Give back exactly the lines from the one holding "The height and width of the screenshot is (469, 827)." to the bottom of the material, both included, and nothing more. No pictures.

[[ Given records open ]]

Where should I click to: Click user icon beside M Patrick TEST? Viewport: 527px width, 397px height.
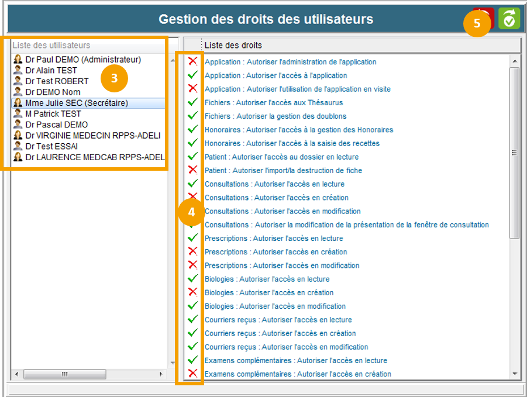point(18,114)
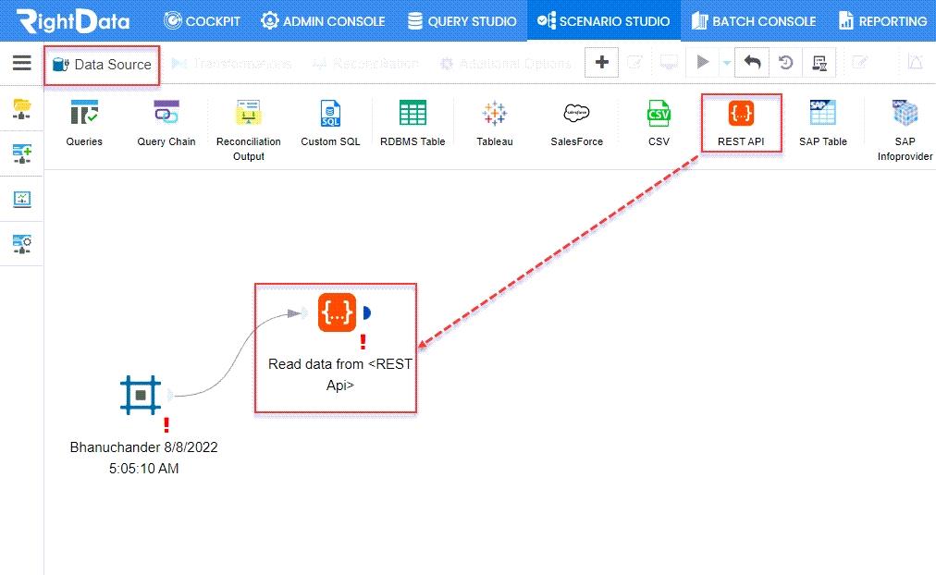The height and width of the screenshot is (575, 936).
Task: Open the Query Studio menu
Action: 462,20
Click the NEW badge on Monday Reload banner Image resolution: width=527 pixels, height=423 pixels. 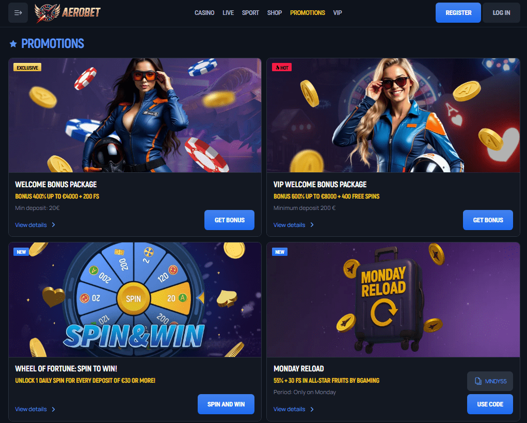point(280,252)
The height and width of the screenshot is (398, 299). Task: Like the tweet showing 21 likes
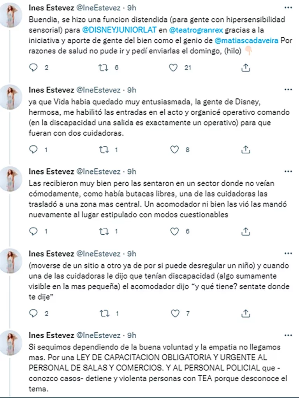(172, 67)
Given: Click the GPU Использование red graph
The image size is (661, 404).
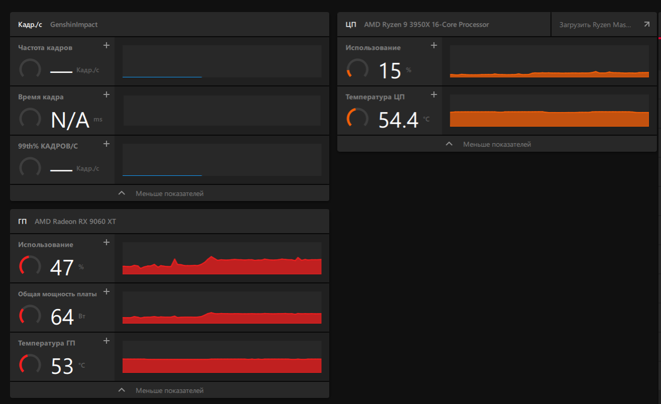Looking at the screenshot, I should [222, 258].
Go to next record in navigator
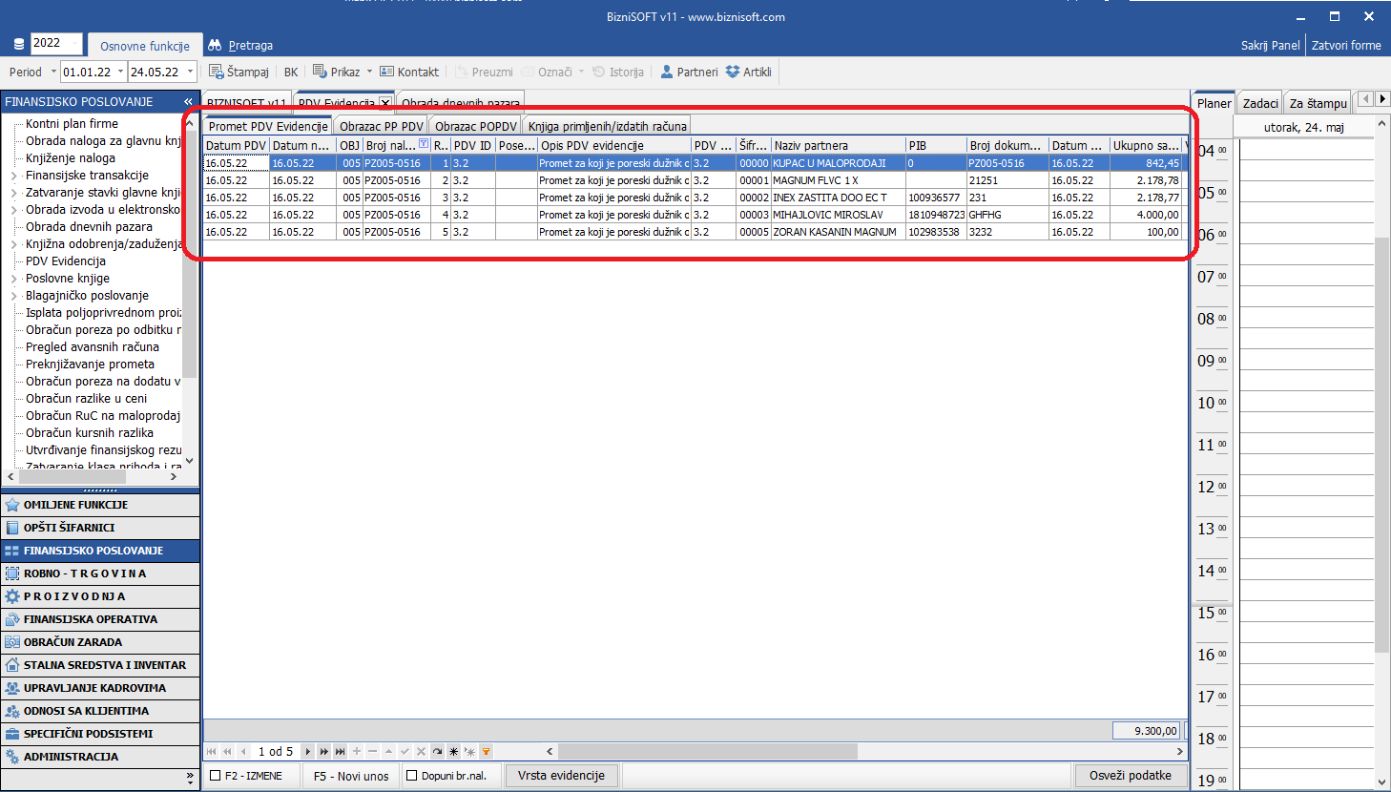Viewport: 1391px width, 792px height. (307, 752)
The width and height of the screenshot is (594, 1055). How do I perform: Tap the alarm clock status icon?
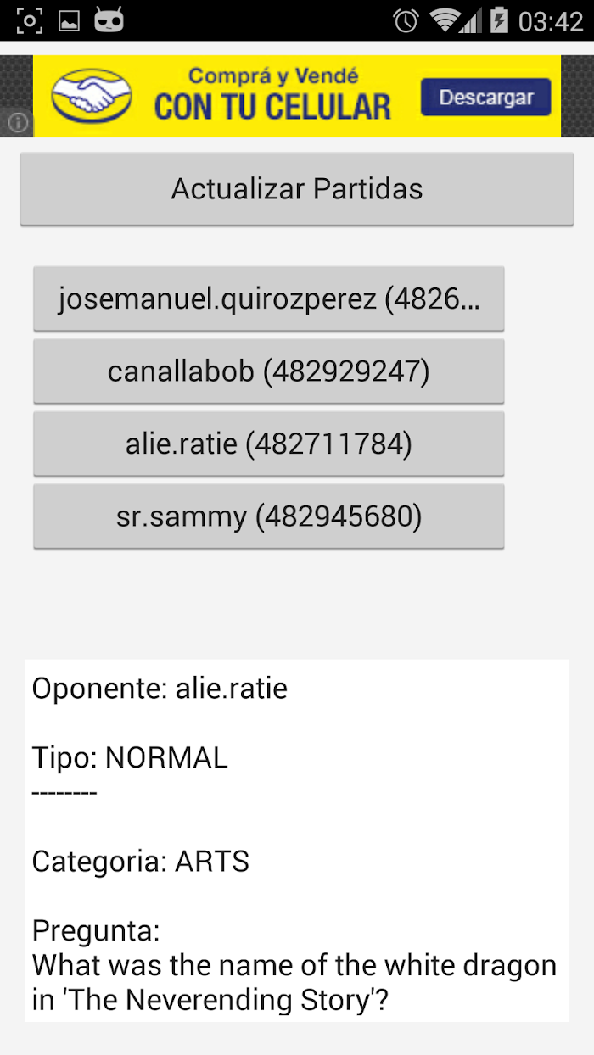point(406,20)
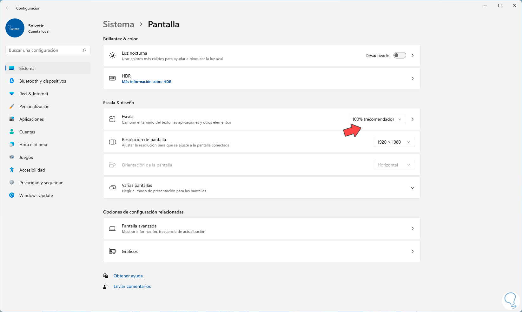Open the Pantalla avanzada settings chevron
Image resolution: width=522 pixels, height=312 pixels.
[x=412, y=228]
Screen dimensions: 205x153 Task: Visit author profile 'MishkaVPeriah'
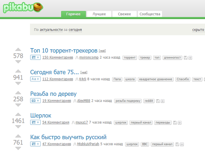(88, 144)
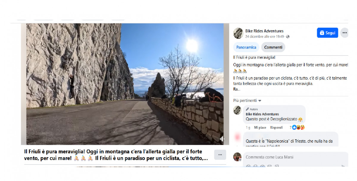Click the 24 dicembre post timestamp

(x=264, y=37)
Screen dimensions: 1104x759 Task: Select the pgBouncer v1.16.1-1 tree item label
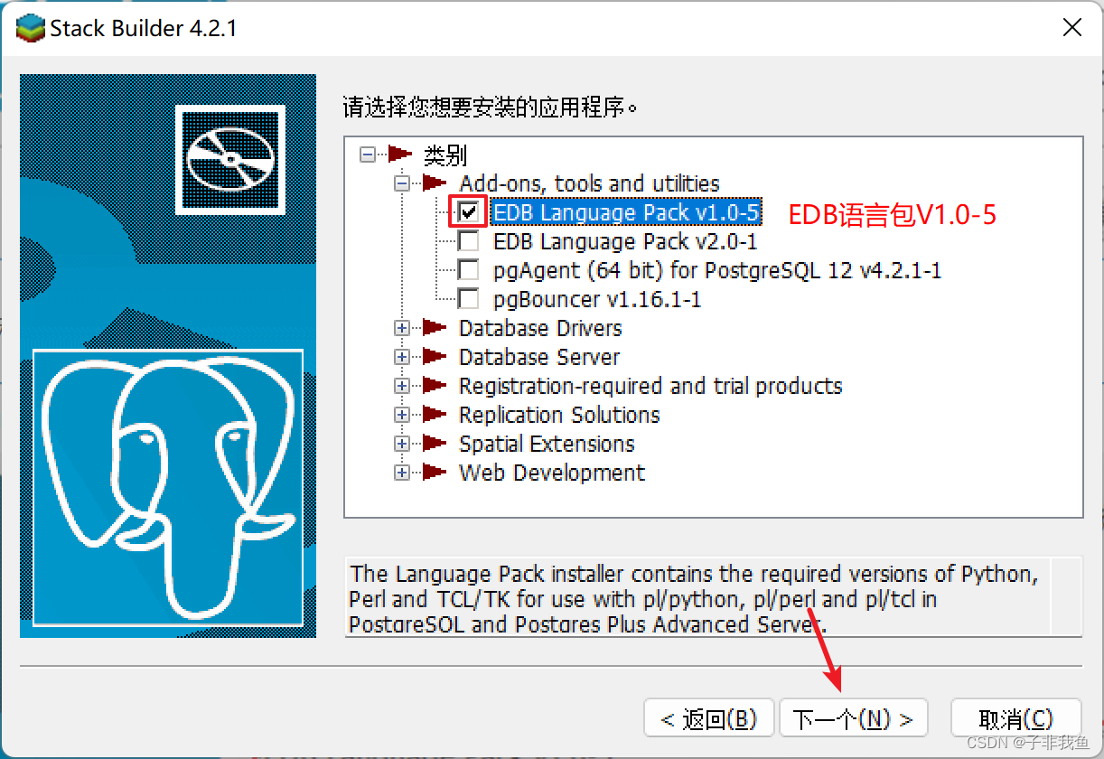pos(596,299)
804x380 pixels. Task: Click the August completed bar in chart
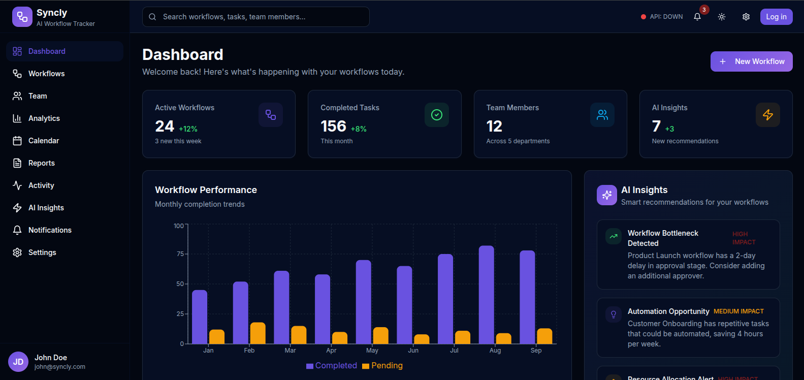(x=486, y=295)
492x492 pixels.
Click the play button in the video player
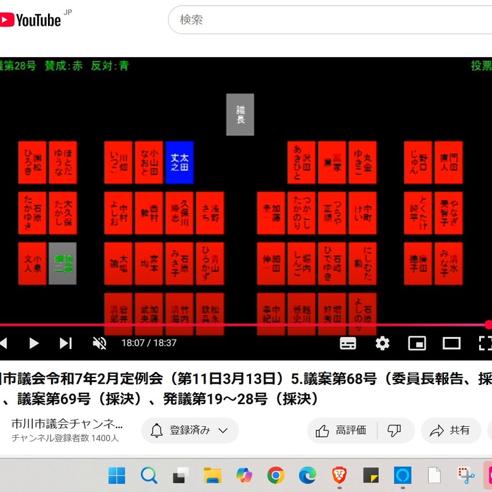(34, 343)
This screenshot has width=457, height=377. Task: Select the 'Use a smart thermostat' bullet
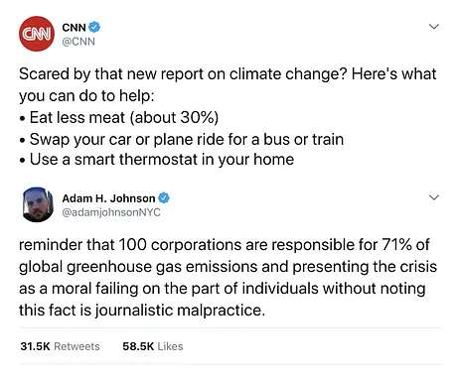(157, 160)
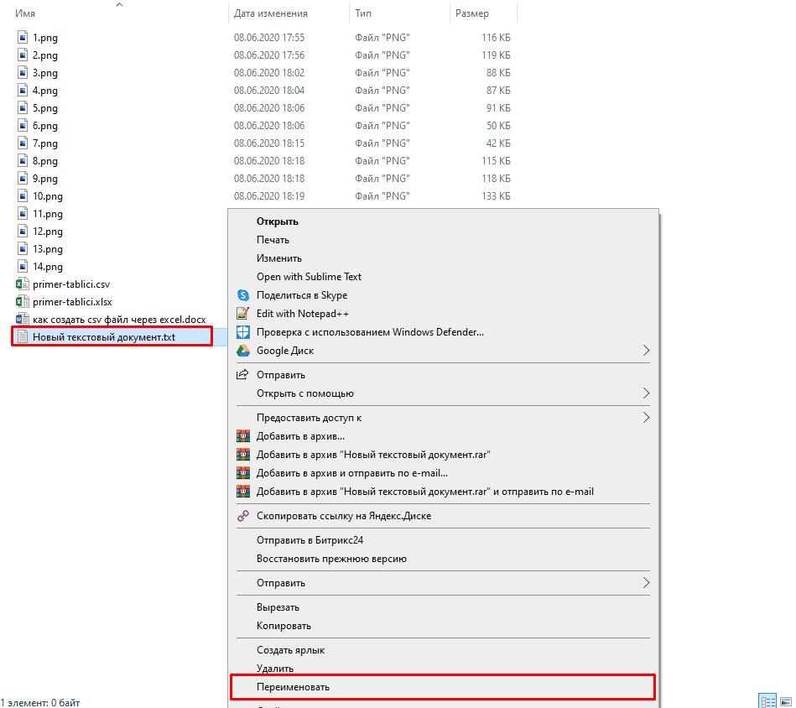This screenshot has height=708, width=796.
Task: Click the Windows Defender shield icon
Action: [x=243, y=332]
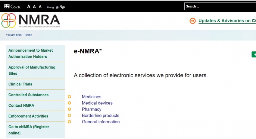Click the orange bullet beside General information
This screenshot has height=139, width=256.
click(69, 122)
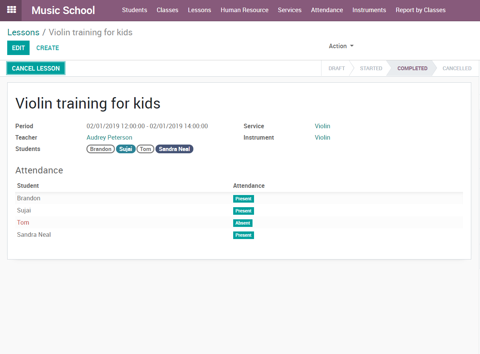Expand the Action dropdown

tap(341, 46)
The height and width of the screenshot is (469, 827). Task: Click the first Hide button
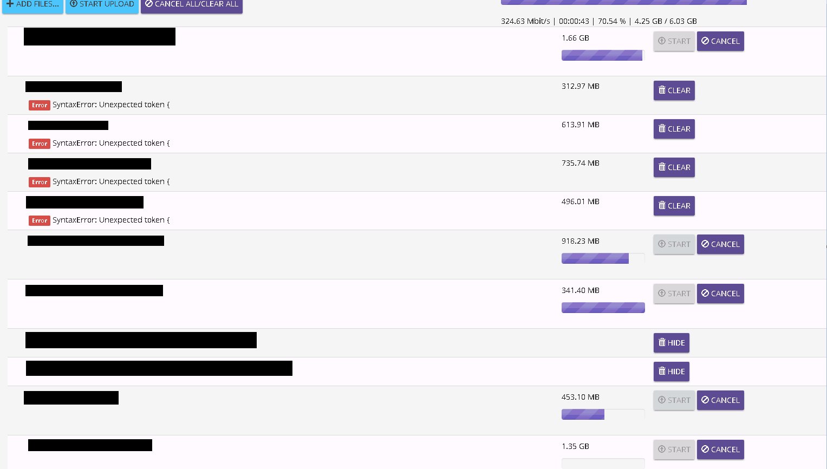coord(672,343)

[[ Given records closed ]]

• Task result:
The height and width of the screenshot is (469, 827). Task: Click the first Hide button
coord(672,343)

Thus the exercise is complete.